Fiber modifications by organosolv catalyzed with H2SO4 improves the SSF of Pinus radiata

• Bioethanol from P. radiata is a promising alternative for fuel in Chile.
• Organosolv catalyzed by an appropriate concentration of H2SO4 promotes structural and morphological changes in P. radiata, such as the formation of lignin droplets.
• The formation of lignin droplets increases the digestibility of the pretreated material to achieve a high conversion of cellulose to glucose.
• The proper dosage of last-generation enzyme Cellic Ctec®3 to achieve high cellulose to glucose conversion is 0044 g of enzyme per g of dry pretreated material.
• High ethanol concentrations and yields in dry wood basis were obtained through SSF and fed-batch SSF using the thermotolerant strain of Saccharomyces cereviseae IR2-9a at high substrate loadings.
• With the feb-batch SSF strategy the viscosity of the formulations are kept low, and good mass transfer is maintained throughout the experiments.

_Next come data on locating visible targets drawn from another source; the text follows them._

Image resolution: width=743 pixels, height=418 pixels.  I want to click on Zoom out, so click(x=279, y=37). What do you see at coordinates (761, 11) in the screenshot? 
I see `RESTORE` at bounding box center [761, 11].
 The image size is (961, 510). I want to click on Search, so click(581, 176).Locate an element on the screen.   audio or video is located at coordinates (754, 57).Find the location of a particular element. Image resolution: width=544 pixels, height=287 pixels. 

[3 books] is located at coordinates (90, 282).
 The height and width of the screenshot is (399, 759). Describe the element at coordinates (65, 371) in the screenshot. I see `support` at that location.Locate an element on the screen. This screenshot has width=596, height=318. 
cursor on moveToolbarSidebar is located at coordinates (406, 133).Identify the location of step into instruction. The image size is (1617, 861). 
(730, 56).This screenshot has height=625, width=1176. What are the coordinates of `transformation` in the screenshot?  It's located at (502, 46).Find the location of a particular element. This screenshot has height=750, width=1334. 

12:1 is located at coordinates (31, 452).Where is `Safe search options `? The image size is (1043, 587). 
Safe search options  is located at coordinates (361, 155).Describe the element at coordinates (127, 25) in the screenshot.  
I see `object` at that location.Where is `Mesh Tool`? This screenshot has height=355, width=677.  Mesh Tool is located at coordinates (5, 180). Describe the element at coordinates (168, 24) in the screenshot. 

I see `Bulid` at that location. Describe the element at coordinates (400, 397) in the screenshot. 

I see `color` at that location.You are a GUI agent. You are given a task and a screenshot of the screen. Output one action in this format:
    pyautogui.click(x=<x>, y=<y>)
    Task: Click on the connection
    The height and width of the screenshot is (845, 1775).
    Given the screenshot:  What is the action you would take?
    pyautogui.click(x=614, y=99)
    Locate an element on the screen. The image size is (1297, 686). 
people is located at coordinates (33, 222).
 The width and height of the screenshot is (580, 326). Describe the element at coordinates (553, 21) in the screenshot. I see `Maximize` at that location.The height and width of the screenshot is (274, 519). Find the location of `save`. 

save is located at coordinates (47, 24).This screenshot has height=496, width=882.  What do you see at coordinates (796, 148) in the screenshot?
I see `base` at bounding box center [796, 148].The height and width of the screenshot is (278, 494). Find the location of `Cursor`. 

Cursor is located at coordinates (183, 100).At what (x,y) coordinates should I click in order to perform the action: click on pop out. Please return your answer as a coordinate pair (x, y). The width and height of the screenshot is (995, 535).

• From the results obtained by SSF, either in batch or fed-batch mode, it follows that high concentrations of ethanol are achieved thanks to the good enzymatic accessibility and digestibility of the pretreated material obtained.
• Using the fed-batch SSF strategy increases the volumetric productivity (QP) of the reactions.
• Cellulase Cellic Ctec®3 enzyme complex maintains a suitable catalytic activity at 40 °C and is not affected by high concentrations of ethanol.
• The highest ethanol concentration obtained was 85.01 g/L. This final concentration inhibits the fermentation by thermotolerant S. cerevisiae IR2-9a.

Pinus radiata is an appropriate feedstock for the production of second-generation bioethanol through a biochemical platform due to its high content of fermentable sugars. However, because of this tree’s recalcitrance, a suitable pretreatment is necessary. In this paper, the effect of the concentration of H2SO4 as a catalyst for the organosolv pretreatment for this raw material was studied. It was determined that a concentration of 1.1% of H2SO4 promotes structural and morphological changes, such as the formation of lignin droplets, which increase the digestibility of the pretreated material to achieve an efficient conversion of cellulose to glucose of 94% using the proper dosage of a last-generation cellulase complex. Because of the good digestibility of the pretreated material obtained, it was possible to obtain high concentrations of ethanol, reaching 85.01 g/L after 72 h of reaction, working with fed-batch simultaneous saccharification and fermentation at 40 °C at high substrate loadings using the thermotolerant strain of Saccharomyces cerevisiae IR2-9a. The importance of obtaining high concentrations of ethanol is that if the concentrations are above 4%, the cost of the distillation process is decreased.